Oleh karena itu, pada tanggal 3 Februari 2016 lalu, ICW meminta pertama, seluruh fraksi di DPR membatalkan rencana pembahasan Revisi UU KPK, kedua, Pemerintah, khususnya Presiden Jokowi, menolak membahas Revisi UU KPK bersama dengan DPR dan menariknya dalam Prolegnas 2015-2019 sesuai dengan agenda Nawa Cita, khususnya penguatan KPK, ketiga, Presiden Jokowi mewaspadai manuver dan operasi senyap yang dilakukan orang-orang di lingkungan terdekatnya, khususnya yang berambisi menguasai sektor ekonomi dan politik dengan memperlemah KPK melalui Revisi UU KPK, keempat, pimpinan KPK mengirimkan surat resmi yang menyatakan keberatan dan menolak rencana pembahasan Revisi UU KPK dengan substansi yang melemahkan kerja KPK, dan kelima, mendorong gerakan masyarakat sipil dan berbagai elemen yang mau Indonesia bersih dari korupsi untuk bersatu padu menggagalkan upaya pelemahan KPK.

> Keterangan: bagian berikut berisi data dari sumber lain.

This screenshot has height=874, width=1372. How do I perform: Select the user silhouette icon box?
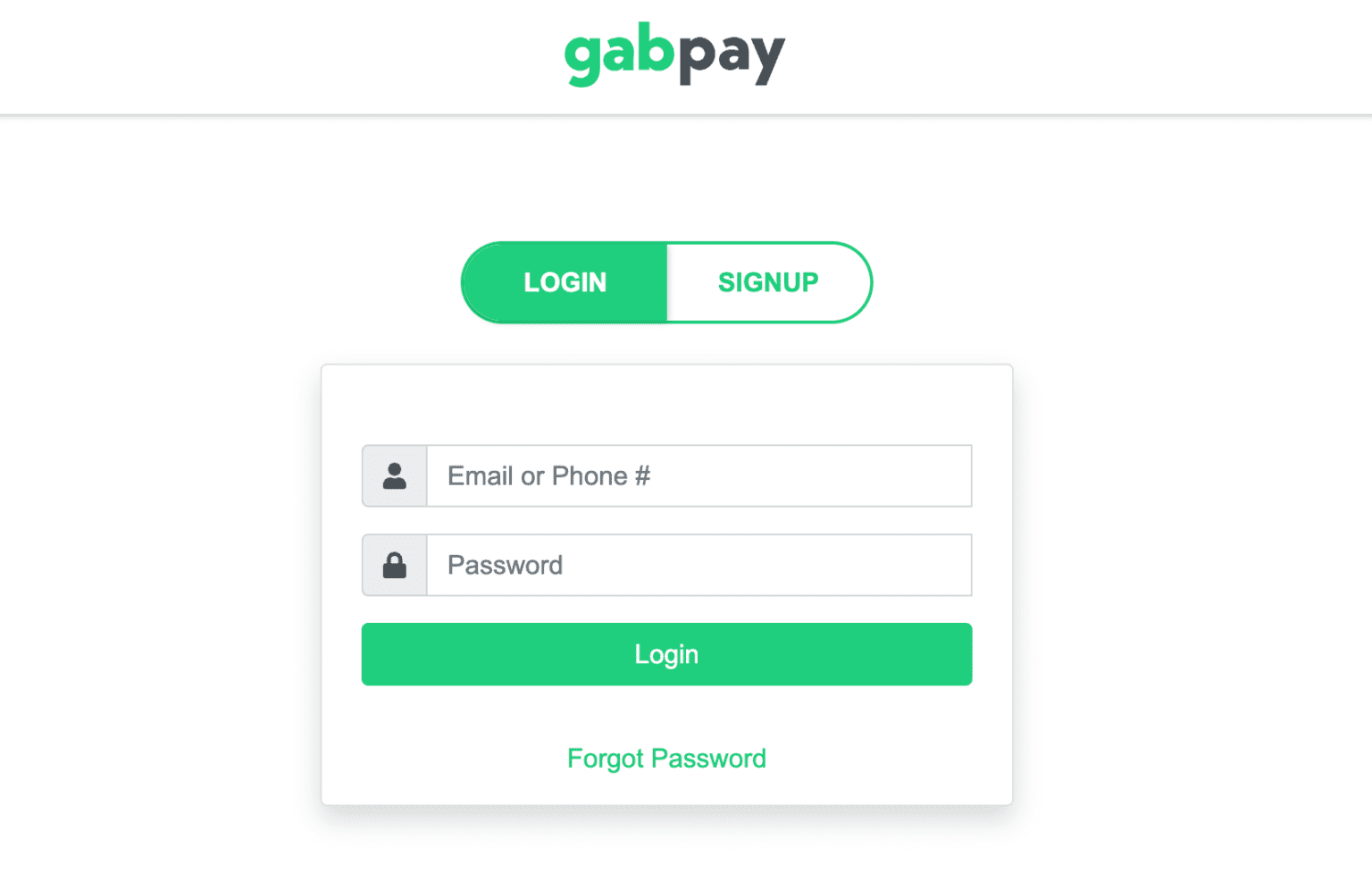(x=395, y=475)
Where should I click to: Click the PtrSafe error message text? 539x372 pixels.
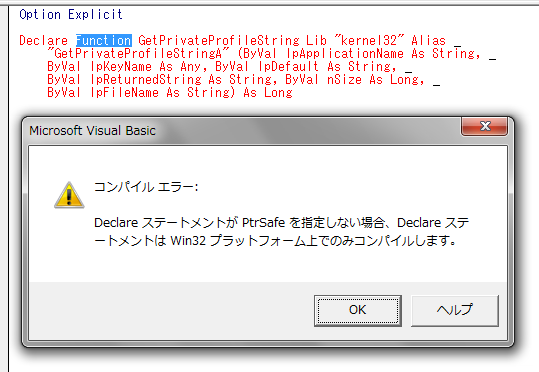tap(281, 231)
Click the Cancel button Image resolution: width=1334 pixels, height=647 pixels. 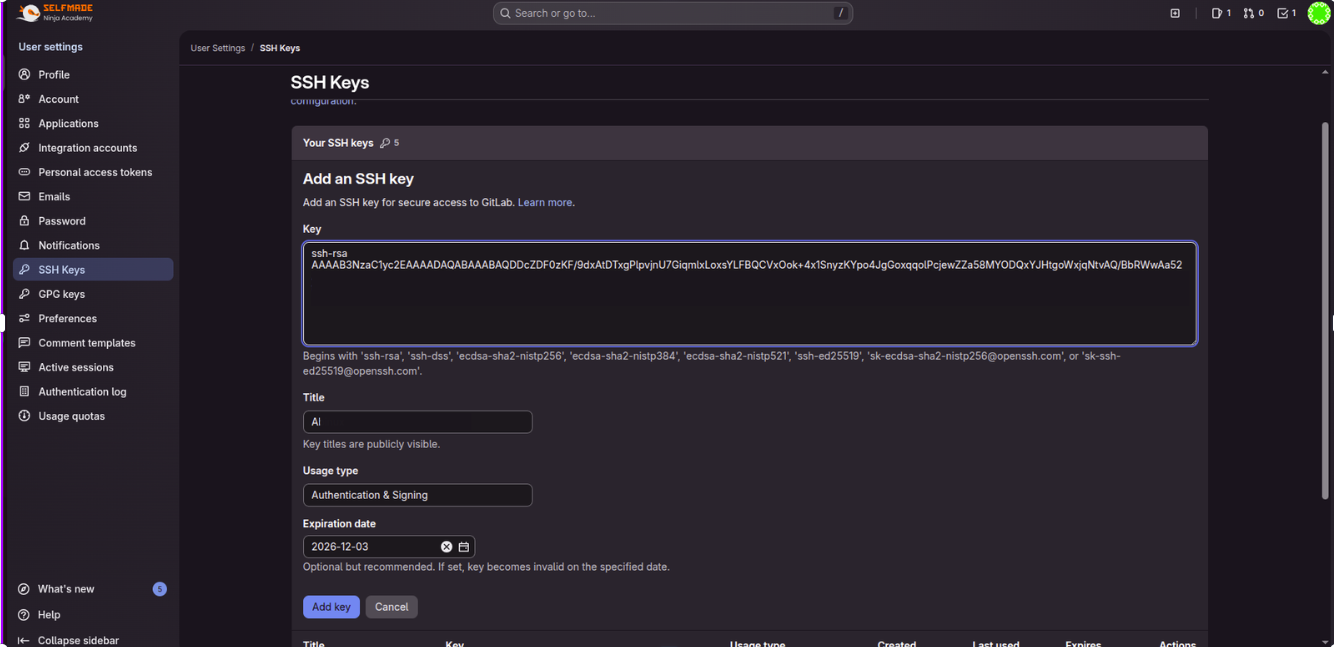[391, 607]
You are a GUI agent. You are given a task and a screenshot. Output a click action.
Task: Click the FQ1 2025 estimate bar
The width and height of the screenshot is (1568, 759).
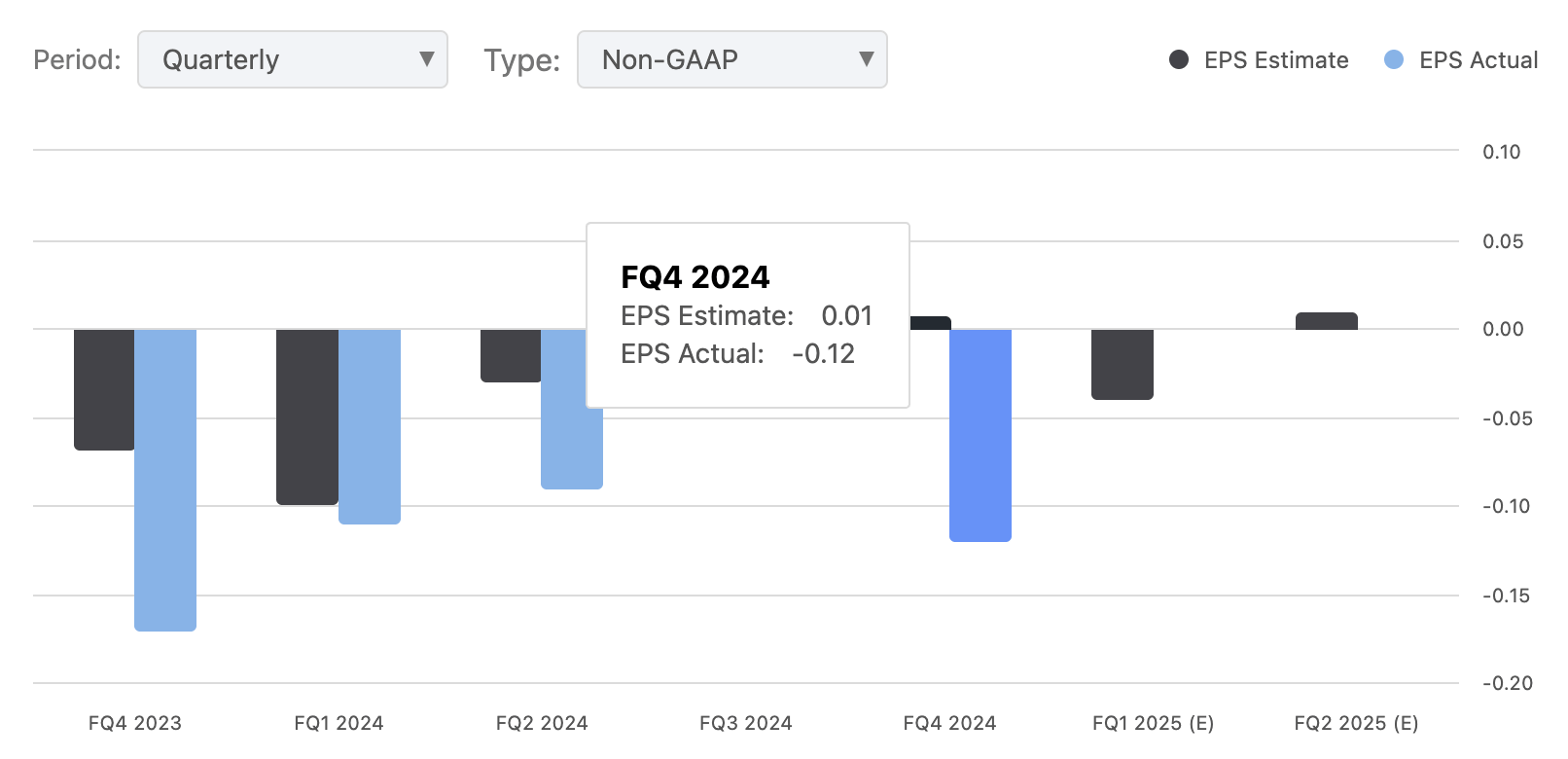pos(1123,363)
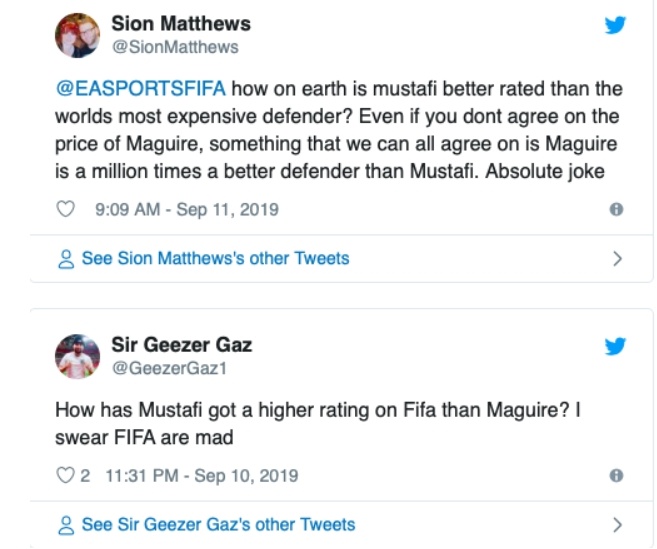See Sion Matthews's other Tweets
This screenshot has width=657, height=549.
(215, 259)
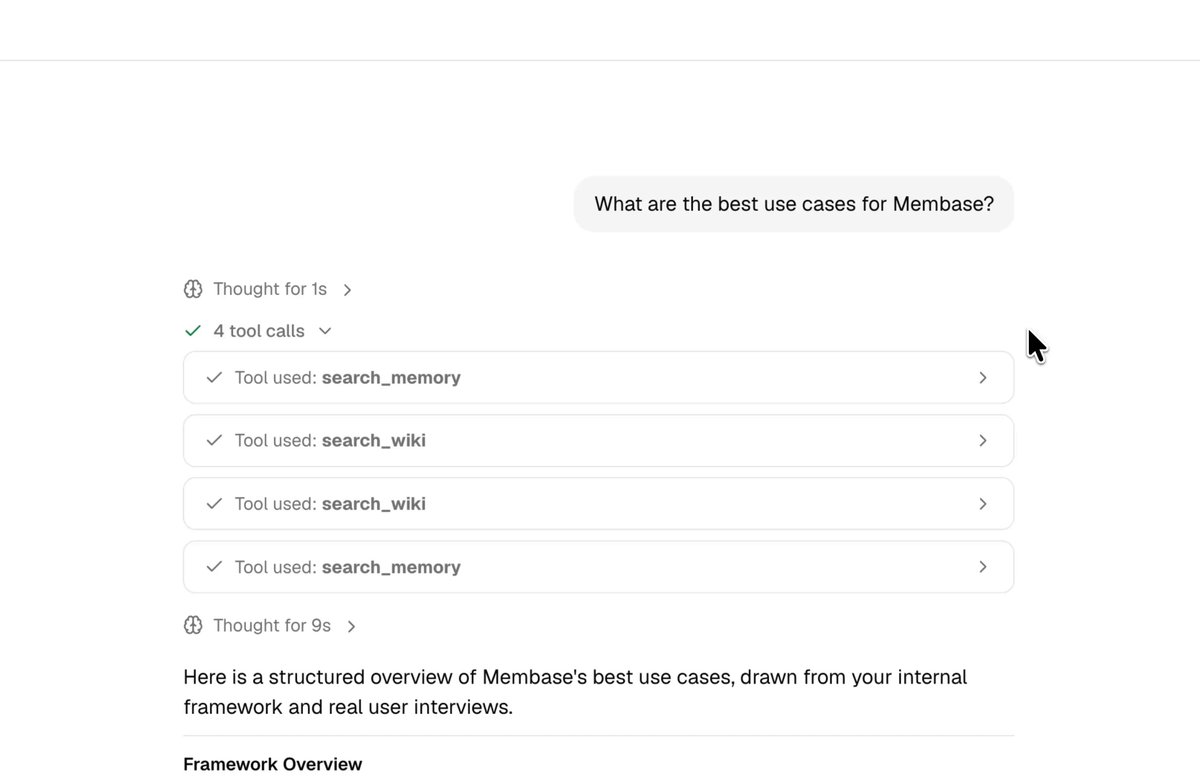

Sayangnya, nafsu para wakil rakyat di Senayan untuk bikin loyo KPK tak pernah kempot.
Pada Kamis, 5 September 2019 lalu, ketuk palu Wakil Ketua DPR RI Utut Udianto sebagai pimpinan Rapat Paripurna mengesahkan naskah rancangan Revisi UU KPK menjadi RUU Inisiatif DPR (Kompas.com, 6 September 2019).
Semua fraksi di DPR RI menyanyikan koor lagu setuju atas RUU Revisi UU KPK Edisi September 2019 itu.
Lagi-lagi, ICW mencatat sebelas (11) isu krusial yang harus dikritisi dari RUU Revisi UU KPK itu, yakni pembentukan Dewan Pengawas (1), kewenangan penerbitan surat perintah penghentian penyidikan (SP3) (2), dalam melaksanakan tugas penuntutan, KPK harus berkoordinasi dengan Kejaksaan Agung (3), penyadapan harus izin dari Dewan Pengawas (4), KPK bukan lagi lembaga Negara independen (5), KPK hanya dibatasi waktu 1 tahun untuk menangani sebuah perkara (6), menghapus kewenangan KPK untuk mengangkat penyelidik dan penyidik independen (7), penanganan perkara yang sedang berjalan di KPK dapat dihentikan (8), KPK tidak bisa membuka kantor perwakilan di seluruh Indonesia (9), syarat menjadi Pimpinan KPK mesti berumur 50 tahun (10), dan draft yang beredar tidak ditulis dengan cermat dan terkesan tergesa-gesa (11).
Sama seperti ICW, sikap kami adalah menolak Revisi UU KPK!
Kami juga mendesak pertama, Presiden Jokowi menghentikan pembahasan revisi UU KPK dan kedua, DPR fokus pada penguatan KPK dengan cara merevisi UU Pemberantasan Tindak Pidana Korupsi.